Among the factors that determine morphology and the general course of fungal fermentations, the type and size of inoculum is of prime importance. Earlier attempts have been made to standardise inocula for citric acid production in submerged culture (Martin and Waters, 1952). Fig. 1 shows the effect of vegetative inoculum (0.5-3.5%) on citric acid production by Aspergillus niger NGGCB101 in stirred bioreactor.
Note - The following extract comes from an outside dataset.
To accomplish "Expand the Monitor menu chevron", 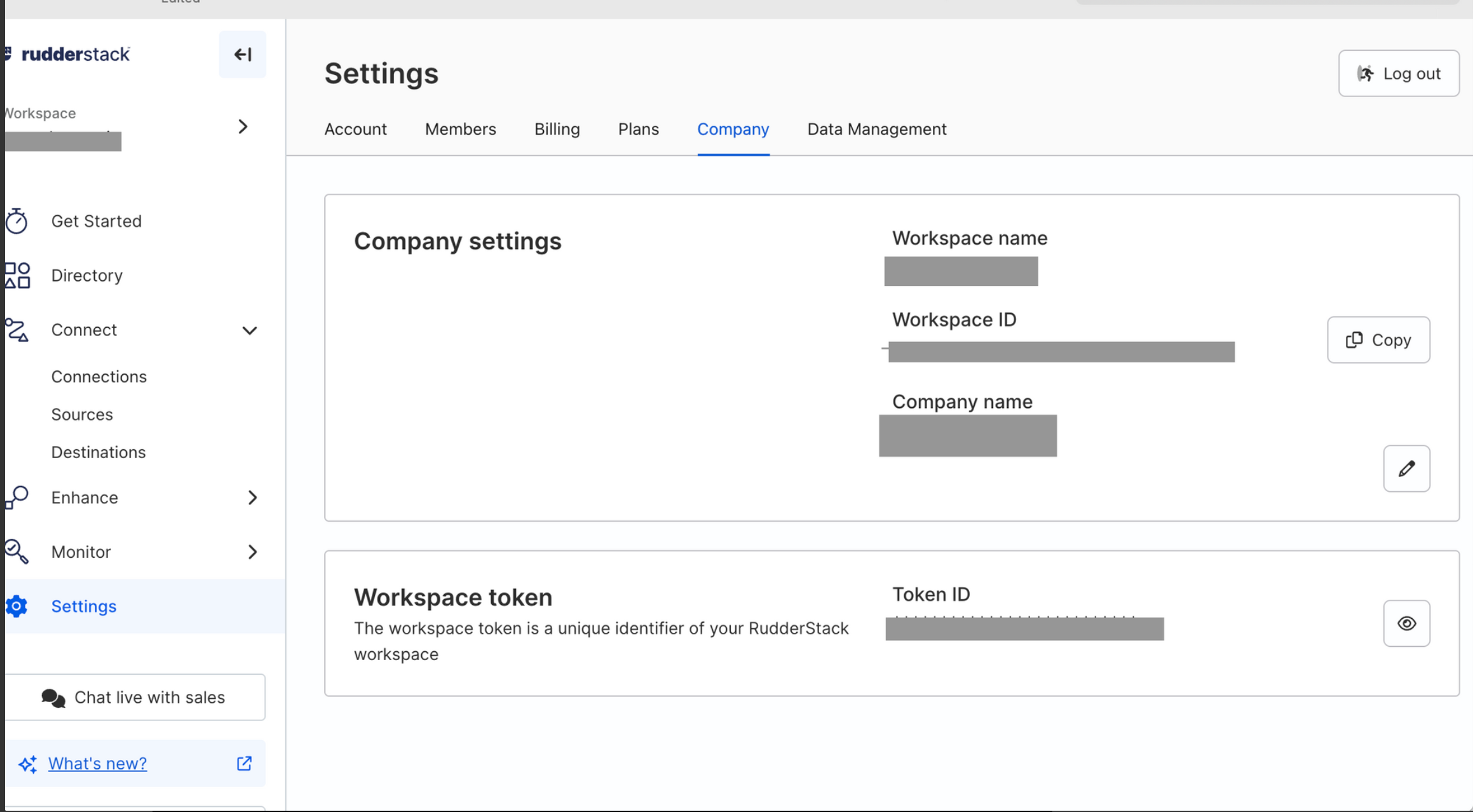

Fig. 1: | Comparison of kinetic parameters for citric acid production by A. niger at different levels of vegetative inoculum in stirred bioreactor. Initial sugar concentration 15%, incubation temperature 30°C, initial pH 6.0, aeration rate 1.0 l/l/min. All the values are sum mean of three parallel replicates. The values differ significantly at P < 0.025. |
Kinetic parameters: | |||
Yx/s | = | g cells/g substrate utilized | |
Qp | = | g citric acid produced/l/h | |
Qs | = | g substrate i.e., sugar utilized/l/h | |
qp | = | g citric acid produced/g cells formed/h |
Maximum citric acid production (96.86±4.0a g l-1) was obtained with 1.0% inoculum. All the kinetic parameters i.e., cells yield coefficient (Yx/s = 0.153±0.03g g g-1), product formation rate (Qp = 0.507±0.04d g/l/h), volumetric rate of substrate consumption (Qs = 0.680 ± 0.02c g/l/h) and specific rate constant for product formation (qp = 0.034± 0.007c g/g cells/h) revealed 1.0% vegetative inoculum to be adequate for optimal citric acid production. Lower or higher level of inoculum size did not support citrate synthase activity. It might be due to the fact that the optimum level of mycelium produced an optimum amount of enzyme for which 1.0% inoculum was sufficient. This is in accordance with the findings of Van Suijdam et al. (1980). With the increase in mycelial mass, the production of enzyme declined due to exhaustion of nutrients in the fermentation medium. However, the effect of inoculum on mycelial morphology in submerged culture has been assessed mainly by the presence or absence of pellets and their characteristics (Vecht-Lifshitz et al., 1990). The reason for this was the lack of an adequate method to monitor mycelial morphology during fermentation.
The results indicate the manipulation of mycelial morphology to improve bioreactor performance and process yield. Citric acid production is substantial at 1.0% inoculum level. The specific productivity i.e., qp = 0.074±0.02a g g-1 cells/h is highly significant. Further research work is required to reveal general trends in relation to morphology of the producer organism and partial purification of citric acid from the broth culture.
The authors are thankful to the officials of Pakistan Science Foundation for financial assistance. Special thanks are due to Dr. M. I. Rajoka, PSO (NIBGE, Fasialabad) for his help in the statistical analysis of data.